Work to complete
Give back each entry word for word, but drop the images.

Stored data
▼

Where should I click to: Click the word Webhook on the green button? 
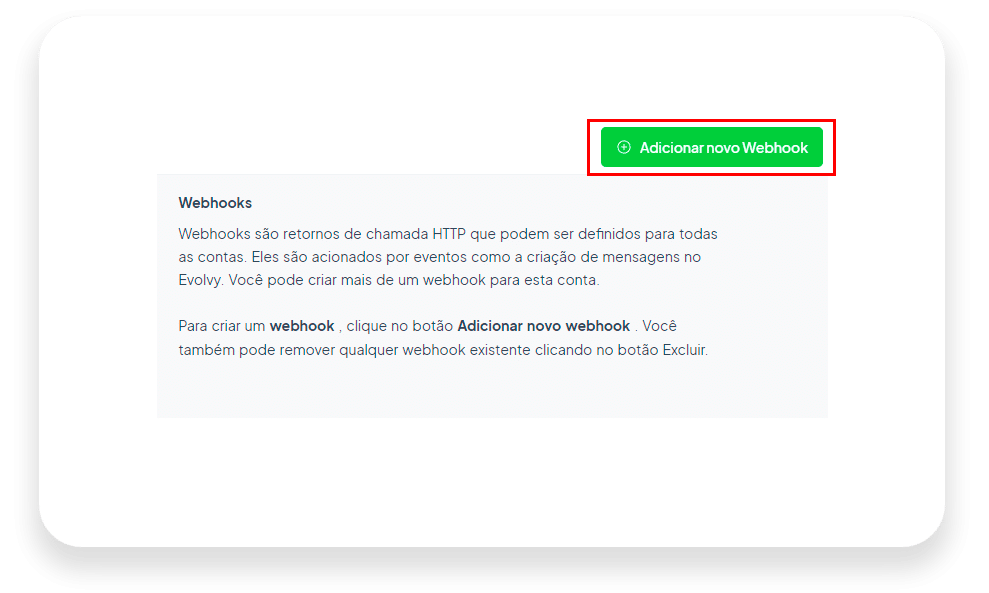[x=775, y=148]
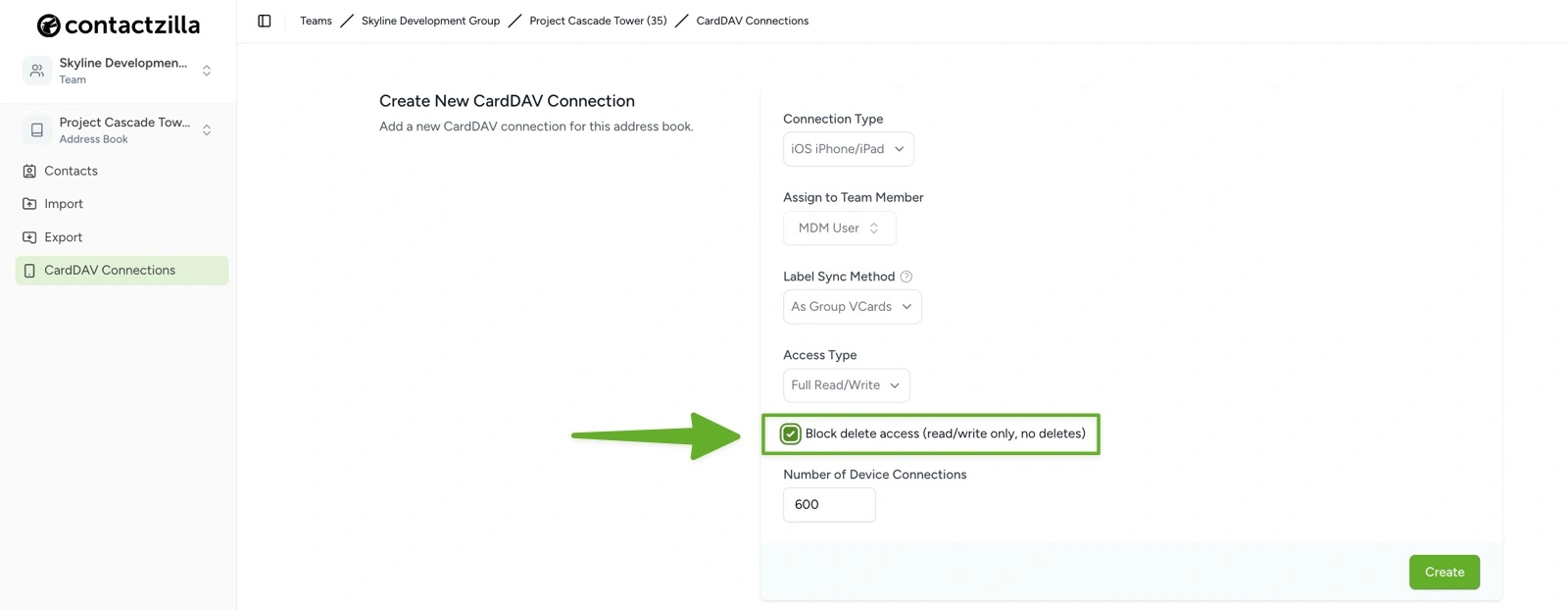Open Project Cascade Tower (35) breadcrumb link
Screen dimensions: 1568x610
(598, 20)
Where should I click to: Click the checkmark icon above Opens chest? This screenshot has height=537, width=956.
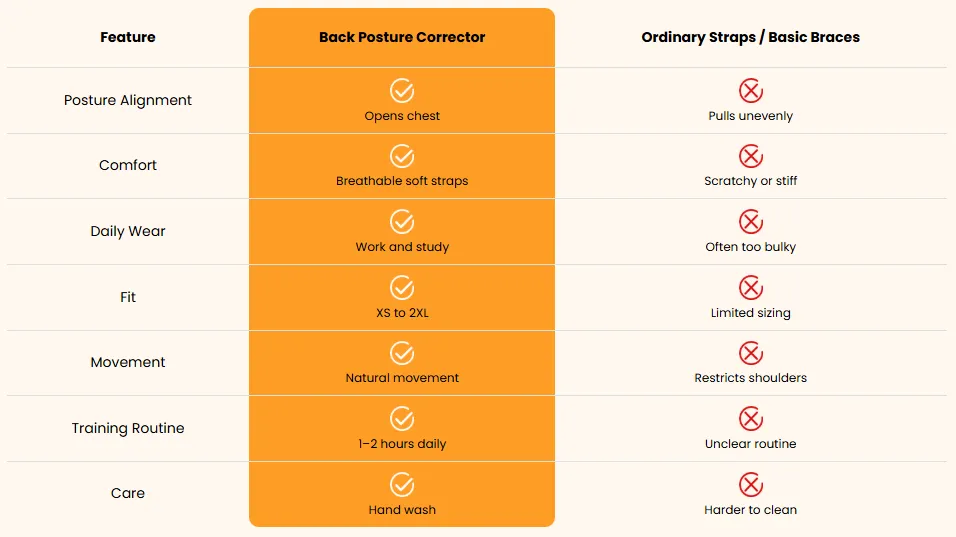(x=402, y=91)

▲

Answer section
Where should I click to: Click the word Webhook on the green button? 
[x=775, y=148]
Open Project Cascade Tower (35) breadcrumb link
Screen dimensions: 1568x610
(598, 20)
Where should I click to: Click the checkmark icon above Opens chest? This screenshot has height=537, width=956.
(x=402, y=91)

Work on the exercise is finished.